482 N.W.2d at 791 (citation omitted).

In the present case, the tax court heard and considered the testimony of the two expert appraisers, and reviewed post-trial briefs. The court discussed all three of the traditional approaches to determining market value and the reasons for which it made the decisions it did. The values reached by the court represented a reasoned approach, using the range of values provided by the experts, the court's own judgment and expertise in property valuation, and taking into consideration the other testimony on the record. Under these circumstances, the decision of the court was not clearly erroneous.

Affirmed.

GILBERT, J., took no part.

NOTES

[1] Carson raises an additional issue in its brief concerning whether the county attorney wrongfully withheld certain material information from the county's expert appraiser prior to trial. This issue has not been properly preserved for this court's review. See Sauter, 389 N.W.2d at 202. In any case, we find the issue to be without merit, since Carson had prior access to the information in question and was allowed to thoroughly cross-examine the county's appraiser about the material.

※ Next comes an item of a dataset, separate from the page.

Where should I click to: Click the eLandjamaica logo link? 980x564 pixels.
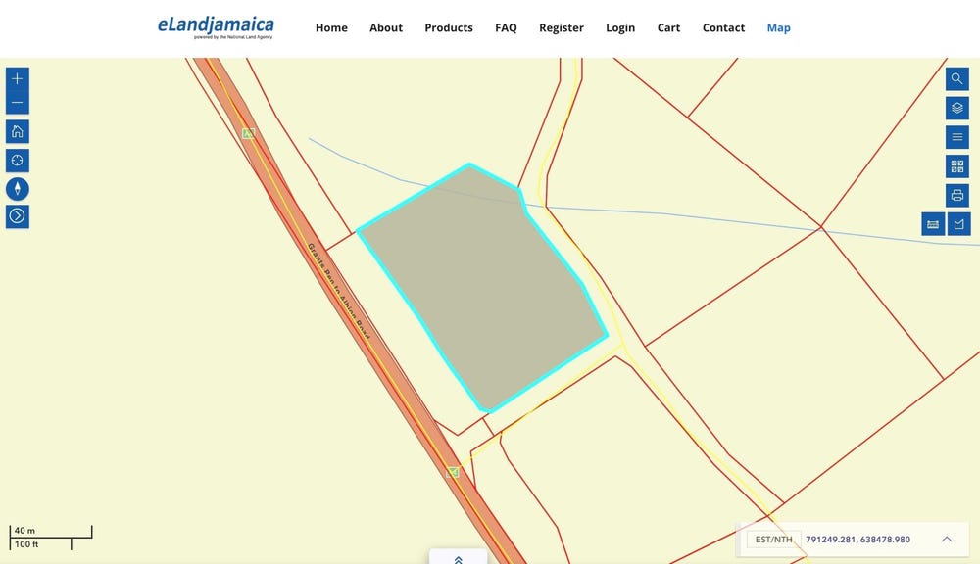(x=216, y=27)
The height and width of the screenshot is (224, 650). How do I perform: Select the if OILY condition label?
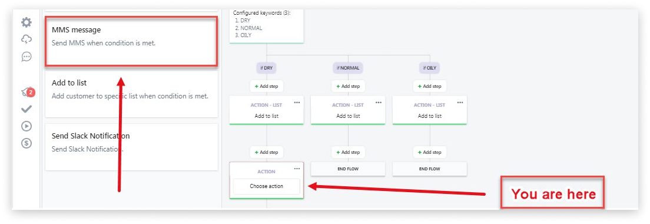point(429,68)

[2] The record is in dispute as to the total size of the building. Carson's appraisal expert testified that the building was 125,758 square feet, whereas Hennepin County's expert testified that the building was 128,395 square feet. The tax court found that the building was 128,395 square feet.

[3] Carson likewise indicated that Dayton-Hudson had acquired only real estate in the transaction on Form 8-K, filed with the Securities and Exchange Commission on March 6, 1995.

[4] Mervyn's is a department store chain wholly-owned by Dayton-Hudson Corporation. Dayton-Hudson purchased the Carson stores in order to provide locations for the introduction of the Mervyn's California department stores to the Twin Cities market, as part of its overall plan of reinvigorating the Mervyn's chain. Dayton-Hudson had already been exploring various near-mall locations in hopes of opening several Mervyn's California stores simultaneously in the Twin Cities. In addition, by acquiring the sites for Mervyn's, Dayton-Hudson ensured that its Dayton anchor stores would not have to compete directly against a high-end retailer such as Bloomingdale's or Nordstrom's. Also, the Ridgedale store was projected to become a Dayton store expansion rather than a Mervyn's California.

[5] The consortium expressed no interest in the Carson store at Northtown Mall, which was later purchased by Dayton-Hudson as part of the package deal.

[6] Frillman did not perform a market approach analysis for tax years 1992, 1993 or 1994.

[7] The amount offered by the consortium, which Carson rejected as being too low.

[8] The amount of the Dayton-Hudson purchase price allocated to the subject property, time-adjusted backward from 1995 to 1991.